2017-07-01 00:00:01 | エッセイ、コラム
20170701
ぽかぽか春庭日常茶飯事>2017十七音日記梅雨的花束(1)梅雨時の花束

 大阪に住んでいるアコさん、「演劇を楽しむ視覚障害者の会」の活動を続けていて、観劇のためにときおり上京します。
 久しぶりにアコさんと会う前に、飛鳥山公園の紫陽花の小径を歩きました。

 飛鳥山「あじさいの小径」は、飛鳥山東側のJR線路ぎわにあります。 


 雨が落ちてきそうな空でしたが、日曜日、大勢の人が歩いていました。今年は都内のあじさい、心なし花つきが悪いのです。空梅雨のせいでしょうか。

 あじさいの小径も、花の数はいくぶん少なめでしたが、モデルさんとプロのカメラマン、互いに写真を取り合うご夫婦、子供を花の前に立たせるお父さんなど、みな、思い思いに花にカメラを向けていました。

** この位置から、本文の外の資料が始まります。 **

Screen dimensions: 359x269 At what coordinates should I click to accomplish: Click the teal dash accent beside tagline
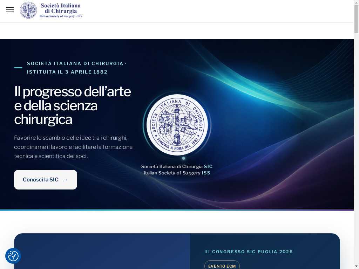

 王子駅前から、久しぶりに都電に乗りました。王子駅前から飛鳥山の東側をぬける坂道の真ん中を、都電の線路がバスや乗用車といっしょに走ります。大塚駅前でまた道路の中を線路が走りますが、あとは早稲田まで都電専用路線。都内を走っていた都電路線のうち、この早稲田三ノ輪路線だけが残されました。自転車の次に好きな乗り物、都電です。

 都電と紫陽花


 ご近所の花。
 キダチチョウセンアサガオ(エンジェルストランペット)


多様であれ。様々な色であれ。わたしはわたし色。明日は都議選。